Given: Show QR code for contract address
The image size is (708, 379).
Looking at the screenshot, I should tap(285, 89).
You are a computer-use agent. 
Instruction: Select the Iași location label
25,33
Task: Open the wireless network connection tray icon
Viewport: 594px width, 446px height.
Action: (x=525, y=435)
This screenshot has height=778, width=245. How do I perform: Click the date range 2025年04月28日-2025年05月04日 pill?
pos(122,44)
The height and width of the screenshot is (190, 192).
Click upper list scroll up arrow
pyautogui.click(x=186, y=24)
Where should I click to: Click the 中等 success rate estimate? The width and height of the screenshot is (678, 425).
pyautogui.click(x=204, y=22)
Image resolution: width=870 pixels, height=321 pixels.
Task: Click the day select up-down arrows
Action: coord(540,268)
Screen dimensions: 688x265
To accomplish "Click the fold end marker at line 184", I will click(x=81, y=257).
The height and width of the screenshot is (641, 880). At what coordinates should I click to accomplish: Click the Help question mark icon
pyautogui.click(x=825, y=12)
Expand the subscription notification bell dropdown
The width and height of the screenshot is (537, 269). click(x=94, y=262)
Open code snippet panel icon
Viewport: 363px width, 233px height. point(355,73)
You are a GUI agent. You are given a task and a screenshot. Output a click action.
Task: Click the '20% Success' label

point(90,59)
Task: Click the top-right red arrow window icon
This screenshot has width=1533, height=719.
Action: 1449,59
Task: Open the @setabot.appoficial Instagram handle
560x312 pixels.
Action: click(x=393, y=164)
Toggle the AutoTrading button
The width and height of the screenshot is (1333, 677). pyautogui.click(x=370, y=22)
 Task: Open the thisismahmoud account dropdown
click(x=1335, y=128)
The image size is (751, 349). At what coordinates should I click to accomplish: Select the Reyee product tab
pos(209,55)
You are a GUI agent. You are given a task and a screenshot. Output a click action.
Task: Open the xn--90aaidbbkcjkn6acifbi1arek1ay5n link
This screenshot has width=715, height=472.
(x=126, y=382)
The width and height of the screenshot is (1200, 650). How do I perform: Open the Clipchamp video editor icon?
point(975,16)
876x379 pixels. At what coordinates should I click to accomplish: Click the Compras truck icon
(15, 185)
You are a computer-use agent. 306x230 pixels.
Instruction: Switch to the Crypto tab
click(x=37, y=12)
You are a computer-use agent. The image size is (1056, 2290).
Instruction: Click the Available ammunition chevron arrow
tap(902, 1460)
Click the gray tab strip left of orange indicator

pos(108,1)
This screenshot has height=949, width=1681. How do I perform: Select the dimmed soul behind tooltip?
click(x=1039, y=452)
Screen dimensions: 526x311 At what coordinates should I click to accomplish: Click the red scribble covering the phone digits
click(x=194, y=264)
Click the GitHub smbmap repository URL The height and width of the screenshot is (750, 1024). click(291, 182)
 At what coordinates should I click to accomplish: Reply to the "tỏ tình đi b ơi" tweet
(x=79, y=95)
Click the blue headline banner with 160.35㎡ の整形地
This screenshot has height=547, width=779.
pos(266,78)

* _What is required_
The full data, repeated exactly, is the only acceptable output.

* _Exercise solution_
Given: Show QR code for contract address
The image size is (708, 379).
Looking at the screenshot, I should tap(285, 89).
You are a computer-use agent. 
Instruction: Select the Iași location label
25,33
Task: Open the wireless network connection tray icon
Viewport: 594px width, 446px height.
Action: (x=525, y=435)
This screenshot has height=778, width=245. How do I perform: Click the date range 2025年04月28日-2025年05月04日 pill?
pos(122,44)
The height and width of the screenshot is (190, 192).
Click upper list scroll up arrow
pyautogui.click(x=186, y=24)
Where should I click to: Click the 中等 success rate estimate? The width and height of the screenshot is (678, 425).
pyautogui.click(x=204, y=22)
Image resolution: width=870 pixels, height=321 pixels.
Task: Click the day select up-down arrows
Action: coord(540,268)
Screen dimensions: 688x265
To accomplish "Click the fold end marker at line 184", I will click(x=81, y=257).
The height and width of the screenshot is (641, 880). At what coordinates should I click to accomplish: Click the Help question mark icon
pyautogui.click(x=825, y=12)
Expand the subscription notification bell dropdown
The width and height of the screenshot is (537, 269). click(x=94, y=262)
Open code snippet panel icon
Viewport: 363px width, 233px height. point(355,73)
You are a GUI agent. You are given a task and a screenshot. Output a click action.
Task: Click the '20% Success' label

point(90,59)
Task: Click the top-right red arrow window icon
This screenshot has width=1533, height=719.
Action: 1449,59
Task: Open the @setabot.appoficial Instagram handle
560x312 pixels.
Action: click(x=393, y=164)
Toggle the AutoTrading button
The width and height of the screenshot is (1333, 677). pyautogui.click(x=370, y=22)
 Task: Open the thisismahmoud account dropdown
click(x=1335, y=128)
The image size is (751, 349). At what coordinates should I click to accomplish: Select the Reyee product tab
pos(209,55)
You are a GUI agent. You are given a task and a screenshot. Output a click action.
Task: Open the xn--90aaidbbkcjkn6acifbi1arek1ay5n link
This screenshot has width=715, height=472.
(x=126, y=382)
The width and height of the screenshot is (1200, 650). How do I perform: Open the Clipchamp video editor icon?
point(975,16)
876x379 pixels. At what coordinates should I click to accomplish: Click the Compras truck icon
(15, 185)
You are a computer-use agent. 306x230 pixels.
Instruction: Switch to the Crypto tab
click(x=37, y=12)
You are a computer-use agent. The image size is (1056, 2290).
Instruction: Click the Available ammunition chevron arrow
tap(902, 1460)
Click the gray tab strip left of orange indicator

pos(108,1)
This screenshot has height=949, width=1681. How do I perform: Select the dimmed soul behind tooltip?
click(x=1039, y=452)
Screen dimensions: 526x311 At what coordinates should I click to accomplish: Click the red scribble covering the phone digits
click(x=194, y=264)
Click the GitHub smbmap repository URL The height and width of the screenshot is (750, 1024). click(291, 182)
 At what coordinates should I click to accomplish: Reply to the "tỏ tình đi b ơi" tweet
(x=79, y=95)
Click the blue headline banner with 160.35㎡ の整形地
This screenshot has height=547, width=779.
pos(266,78)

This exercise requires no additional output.